Любого, кто видел его впервые, Юлий Алексеевич Лерх удивлял крайним сходством с Александром Васильевичем Суворовым. Невысокий, сухонький старичок, те же седоватые волосы, венчиком окружавшие небольшую лысину, та же пружинистая походка, не дающая поверить в паспортные 73 года владельца. С углублением знакомства сходство тоже усугублялось – язвительностью, остротой выражений и степенью невыносимости для окружающих Юлий Алексеевич мало уступал великому полководцу. Правда, пойти по военной стезе ему не пришлось: армейская карьера ограничилась сержантскими лычками в войсках связи в 60-х годах. В табели о рангах советского Минпросвещения он тоже не добрался до маршальских должностей.
Юлий Алексеевич вышел на пенсию заведующим учебной лаборатории МГПИ им. Ленина, но работать не перестал – как и прежде, студенты, неравнодушные к физике, механике, да и вообще к экспериментальной науке, были в его доме частыми гостями. И сам он, к радости нового завлаба, что ни день, появлялся в институте. Впрочем, «к радости» – это, пожалуй, сильно сказано: коллеги, занимавшие начальствующие должности, порой откровенно избегали общения с Лерхом, виной чему был его острый язык и саркастическая манера общения. Но что поделать, если и лабораторию и мастерские при ней Юлий Александрович собрал в своё время по винтику, своими руками? Институт не относился к числу ВУЗов, щедро снабжаемых современной аппаратурой (это вам не МАИ с Бауманкой!), а потому в заначках лаборатории попадались оборудование тридцатых-сороковых годов выпуска, а то и вовсе с «ятями» на шкалах. Но это Юлия Алексеевича нисколько не смущало – у него работало всё. А то, что не работало, оживало в его сухоньких, умелых руках, способных одинаково справиться и с перегоревшей обмоткой электродвигателя от довоенного немецкого станка, и с допотопным детекторным приёмником, и с осциллографом, полученным институтом в конце восьмидесятых, на чём снабжение приборами отечественного производства прекратилось.

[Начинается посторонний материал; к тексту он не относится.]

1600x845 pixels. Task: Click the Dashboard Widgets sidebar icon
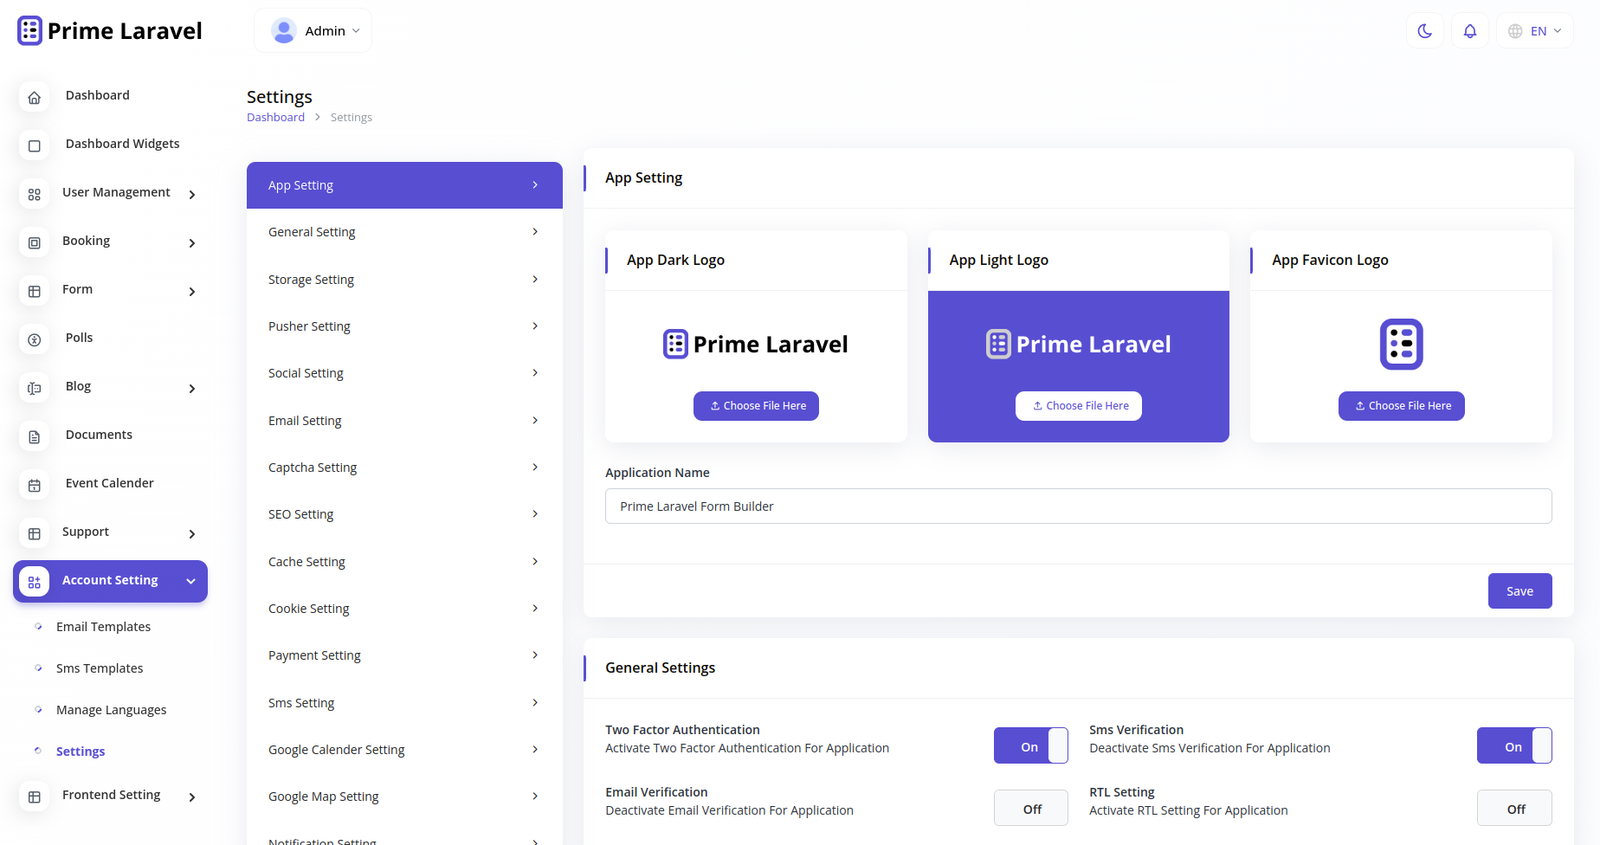34,146
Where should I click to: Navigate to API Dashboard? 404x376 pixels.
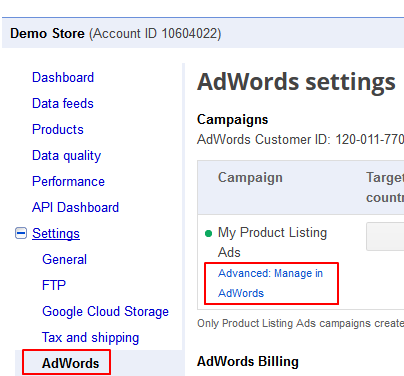75,207
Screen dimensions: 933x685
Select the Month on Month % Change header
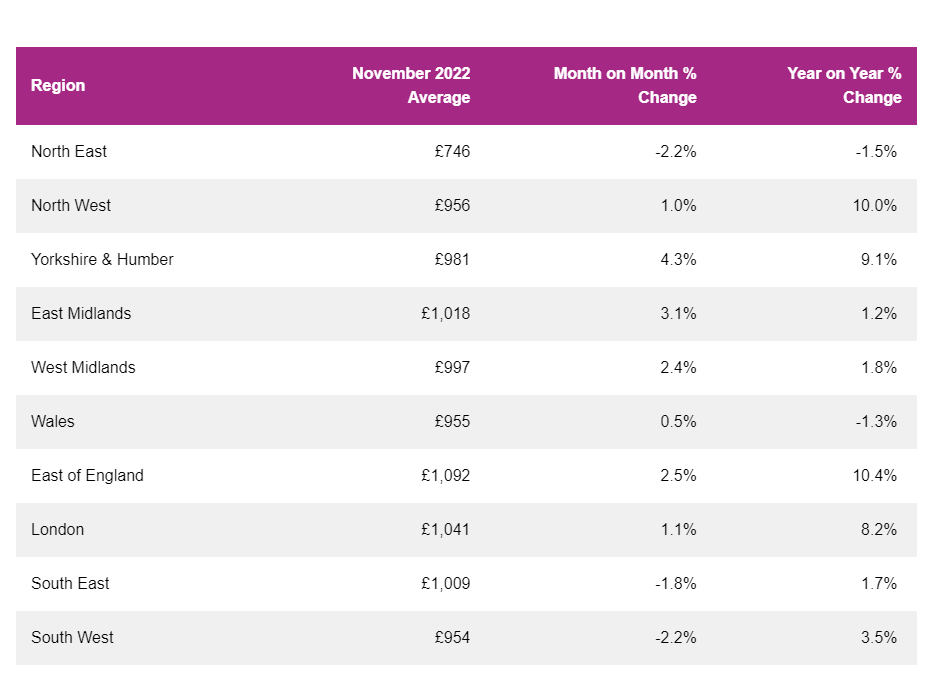(625, 86)
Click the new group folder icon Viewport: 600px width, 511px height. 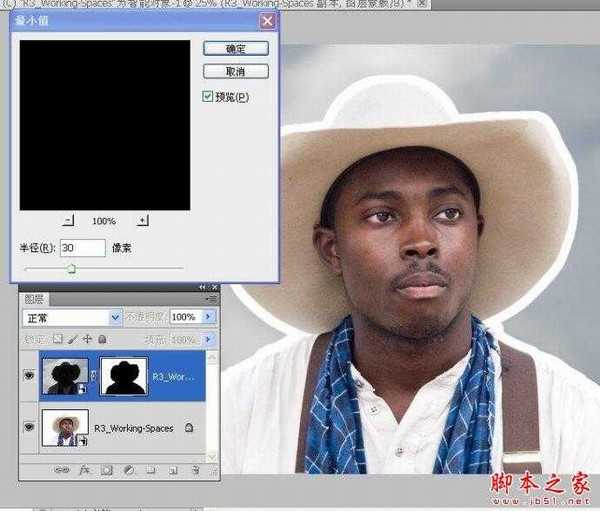click(x=150, y=468)
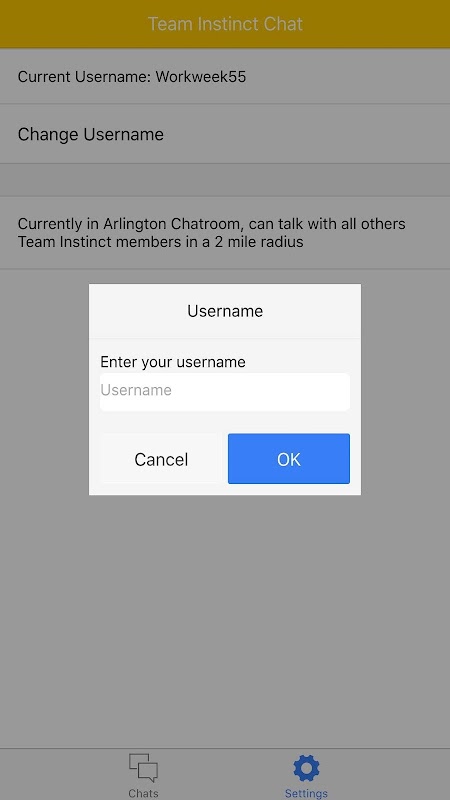Select the Current Username row

coord(225,77)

Обстановка в дядюшкиной квартире заставляла свежего человека вспомнить одновременно о комнате изобретателя Шурика из «Ивана Васильевича», домике Карлсона и гараже чудаковатого профессора из фильма «Назад в будущее» По всей длине коридора от пола и до потолка тянулись самодельные книжные полки. Они были забиты так плотно, что вытащить из них книгу оказывалось непростой задачей. Юлий Алексеевич тащил в дом все книги, которые полагал достойным внимания; здесь можно было найти учебник математики Киселёва, изданный до Первой Мировой, биографии артистов Малого театра и деятелей науки и классическое серое с синим картушем многотомное издание Жюля Верна. И, конечно – справочники, справочники, справочники…
Не было только фантастики и детективов, за исключением советской классики жанра, вроде Казанцева или Ефремова. С последним Юлий Алексеевич был даже знаком – они даже проживали соседями, в этом самом многоэтажном доме недалеко от метро «Юго-Западная». От памятного знакомства у Юлия Алексеевича остались четыре книжные полки, отданные ему когда-то мэтром отечественной фантастики – с тех пор на них хранились самые любимые издания.